1. Intervaltraining
Tijdens een intervaltraining wissel je inspanningen van hoge intensiteit af met inspanningen van lage intensiteit. Een veelgebruikt intervalschema is de piramidetraining. Zoals de naam al een beetje zegt, wordt tijdens deze training de intensiteit geleidelijk aan opgebouwd om dan, na de piek, terug afgebouwd. Je kan je intensieve blokken laten toenemen in tijd of in afstand. Begin je eerste blok bijvoorbeeld met 1 minuut hardlopen, laat de intensieve blokken toenemen met steeds 1 minuut. Wanneer je op 6 intensieve minuten zit, bouw je terug naar 1. Tussen de perioden van hoge inspanning herstel je door rustig te joggen. Ervaren hardlopers nemen bijvoorbeeld de helft van hun intensieve blok, beginnende lopers kunnen het best net zo lang herstellen als hun periode van hoge inspanning heeft geduurd.

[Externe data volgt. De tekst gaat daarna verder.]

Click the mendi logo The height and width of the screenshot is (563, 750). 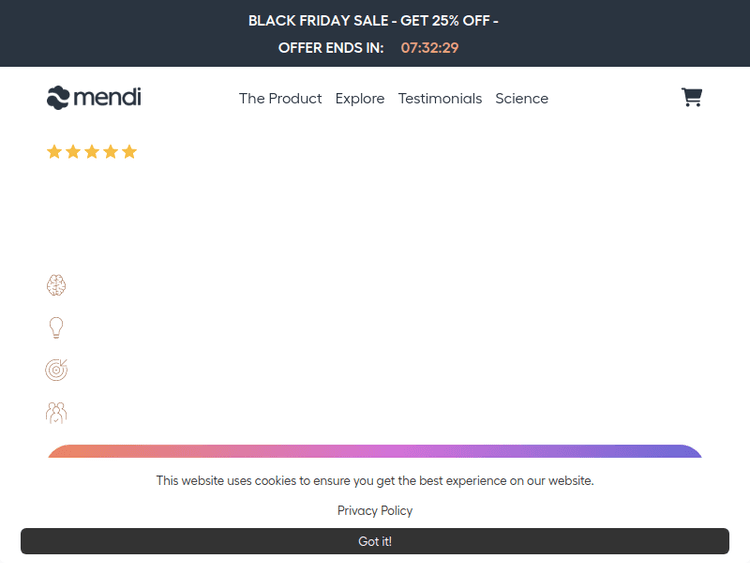(94, 97)
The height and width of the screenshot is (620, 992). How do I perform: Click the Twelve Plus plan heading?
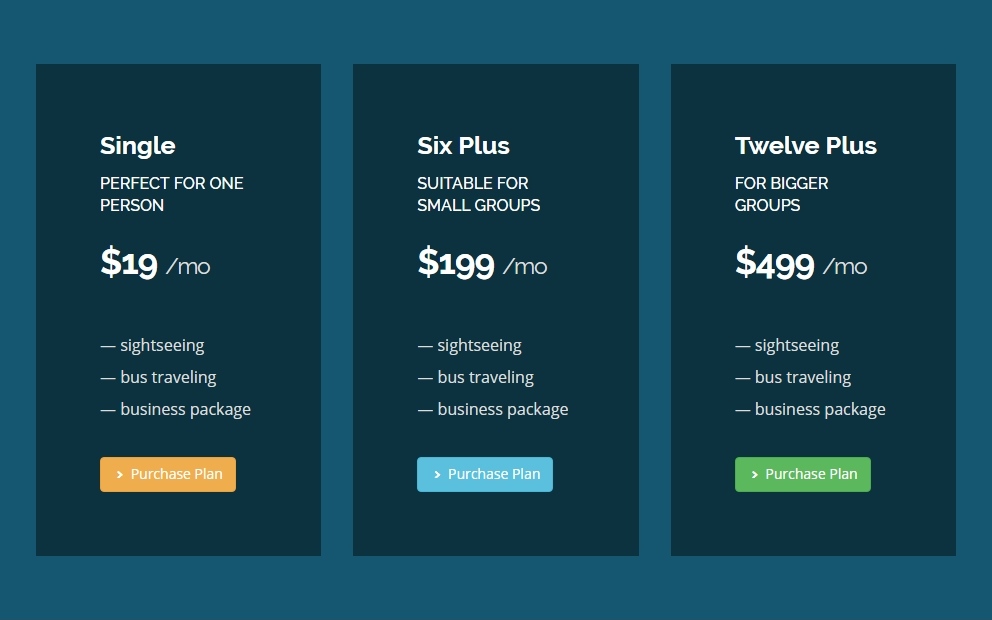tap(806, 146)
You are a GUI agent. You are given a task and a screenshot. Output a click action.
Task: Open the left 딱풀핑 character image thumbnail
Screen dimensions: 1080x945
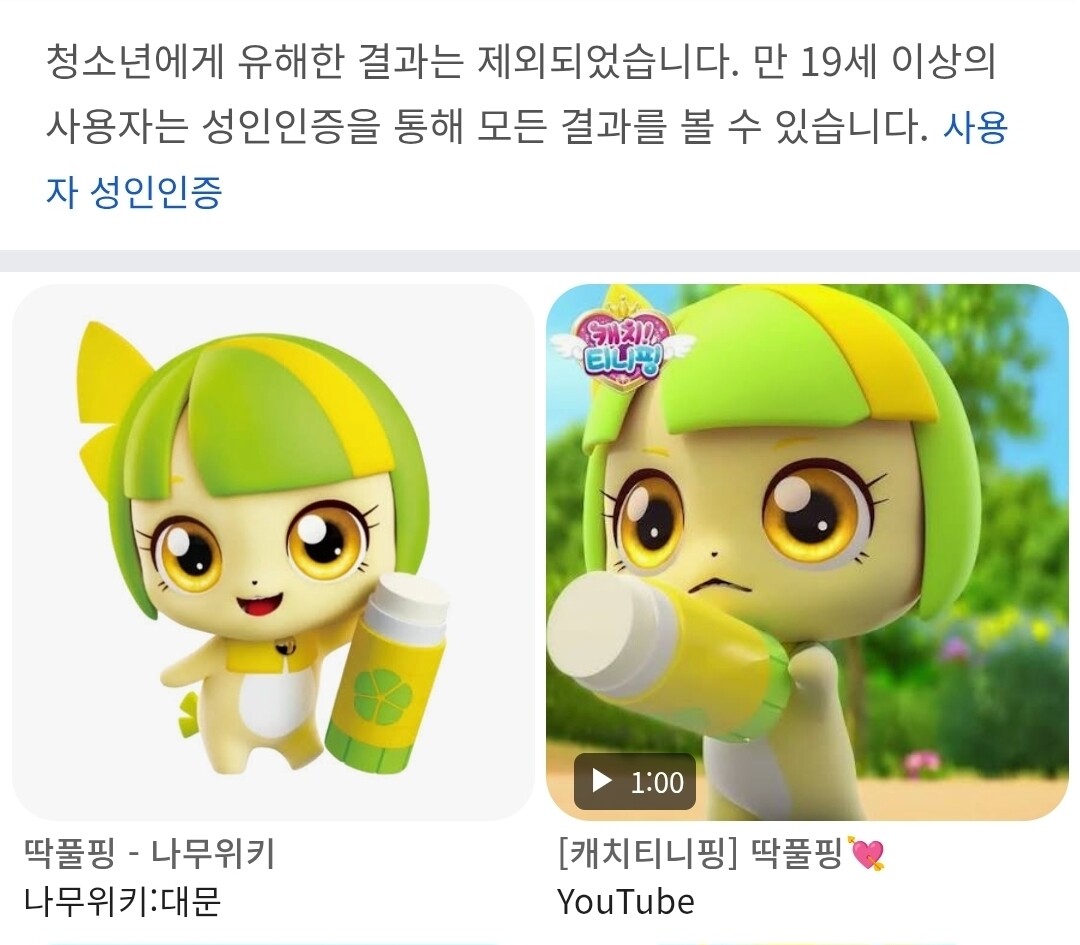point(273,552)
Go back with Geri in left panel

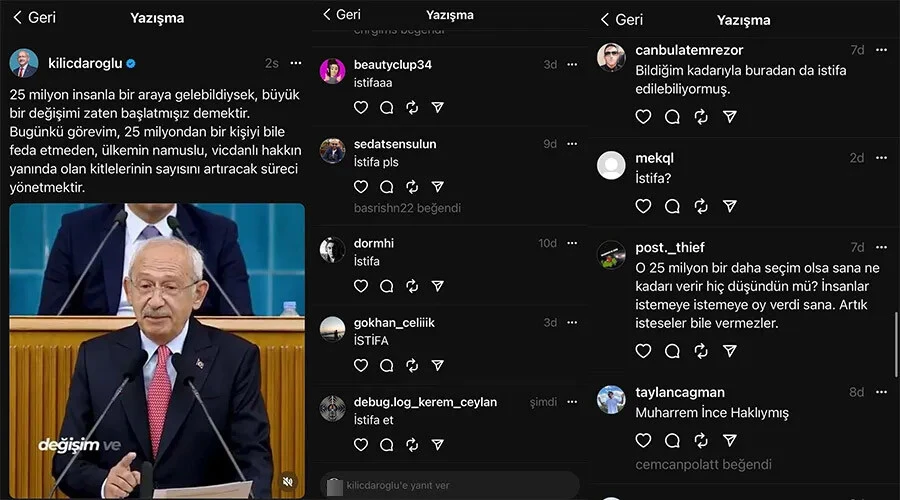point(34,17)
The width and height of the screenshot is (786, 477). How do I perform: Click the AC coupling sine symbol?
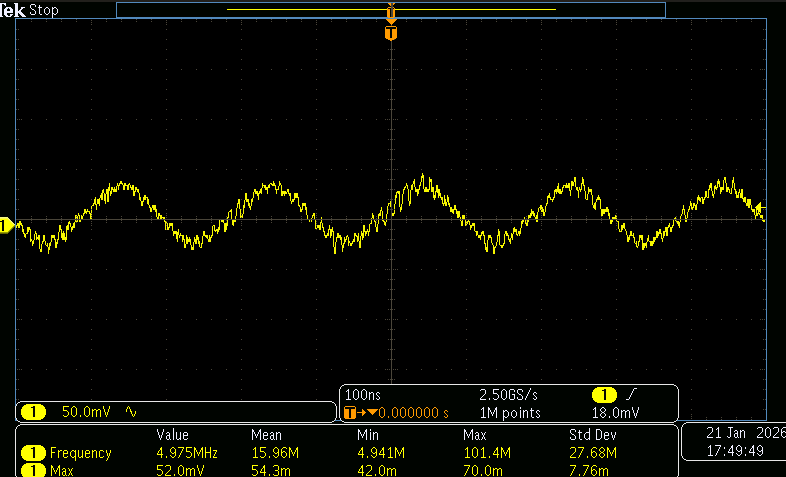131,412
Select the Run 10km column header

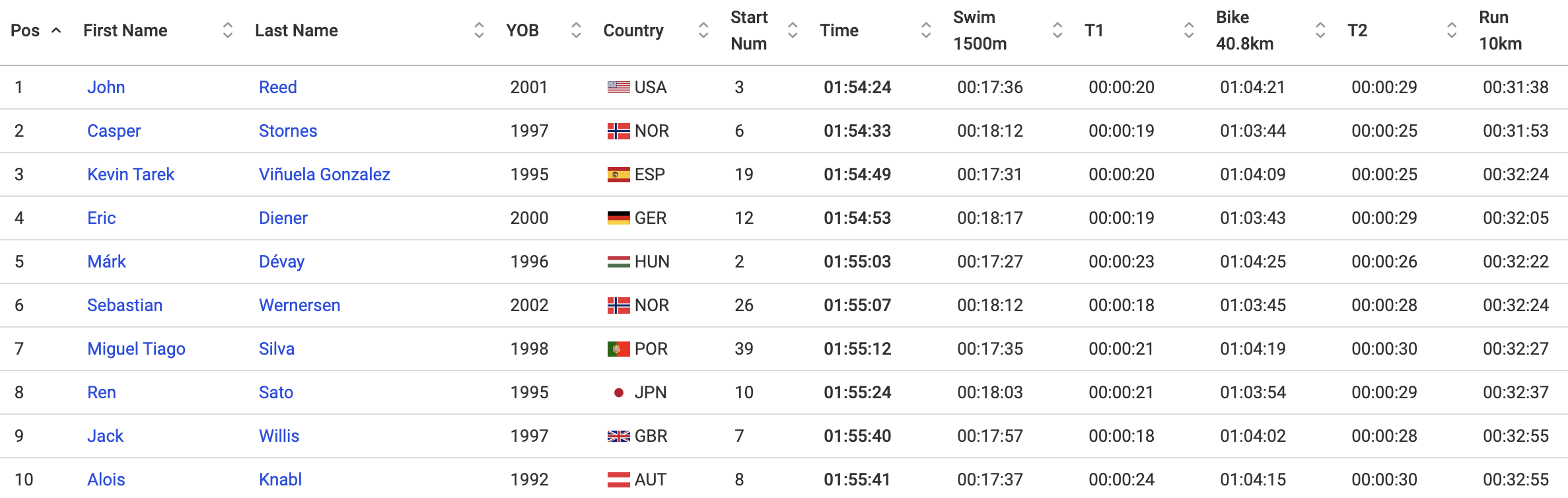point(1500,30)
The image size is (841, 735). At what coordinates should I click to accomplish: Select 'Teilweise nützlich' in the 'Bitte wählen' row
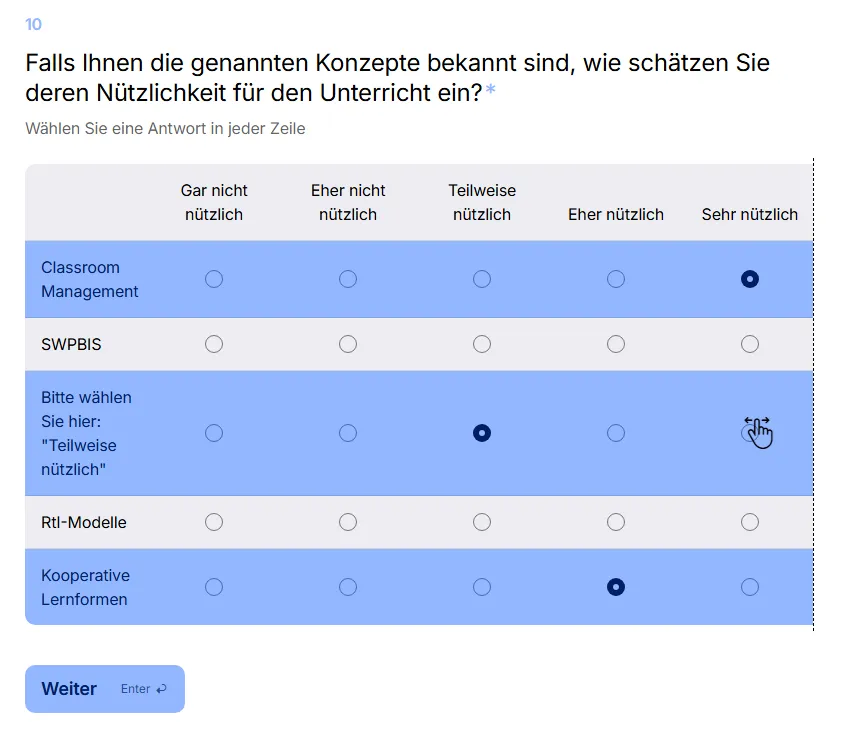(x=482, y=433)
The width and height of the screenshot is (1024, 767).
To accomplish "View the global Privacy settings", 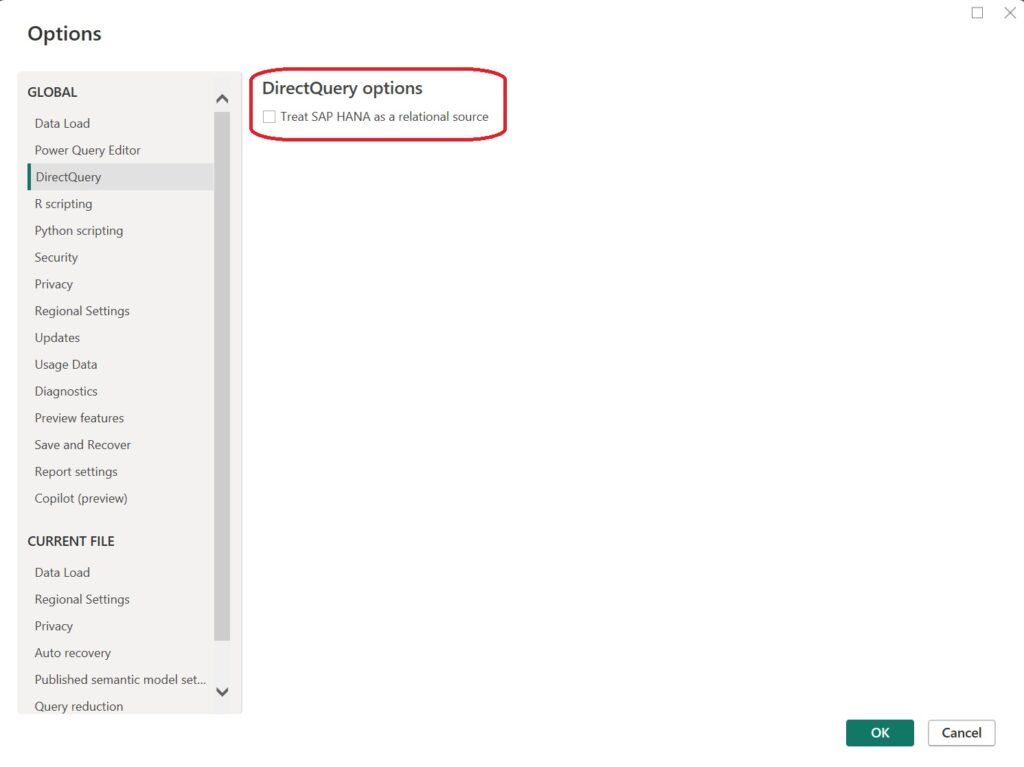I will tap(53, 284).
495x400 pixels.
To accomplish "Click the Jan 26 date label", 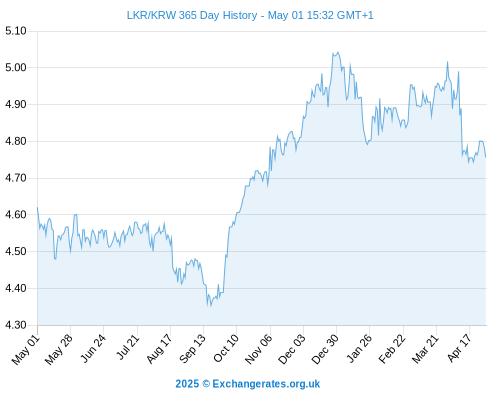I will pyautogui.click(x=359, y=348).
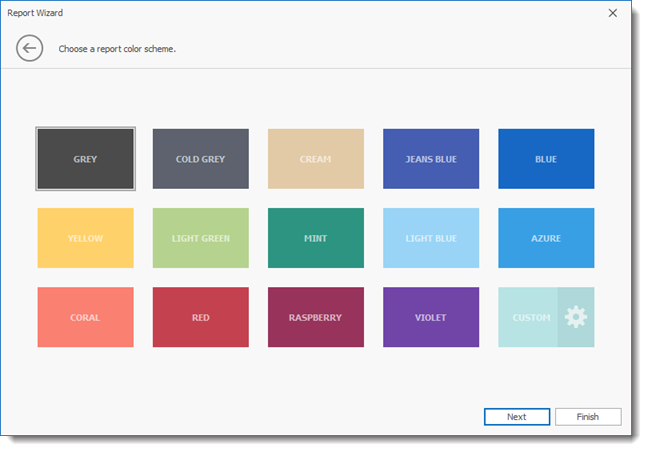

Wat zijn de voordelen?~Omdat je met een hoge intensiteit traint, leert je lichaam om zich aan te passen aan de zware inspanning. Je verhoogt ook je zuurstofopname tijdens het sporten. Dit heeft als gevolg dat je tijdens een zware inspanning minder snel verzuurt. Ook op het gebied van vetverbranding is de intervaltraining interessant. In vergelijking met een duurtraining, verbrand je meer vet na een training. Je lichaam zich na afloop klaar voor een volgende zware inspanning, waardoor je metabolisme stijgt.
Waarvoor moet je opletten?~De impact die een intervaltraining heeft op je lichaam is hoger dan die van een duurloop. Daarom is het erg belangrijk om rustig op te bouwen en voldoende rust te nemen tussen de zware inspanningen. Warm minstens 10 minuten op door bijvoorbeeld rustig te joggen, zo verminder je de kans op blessures!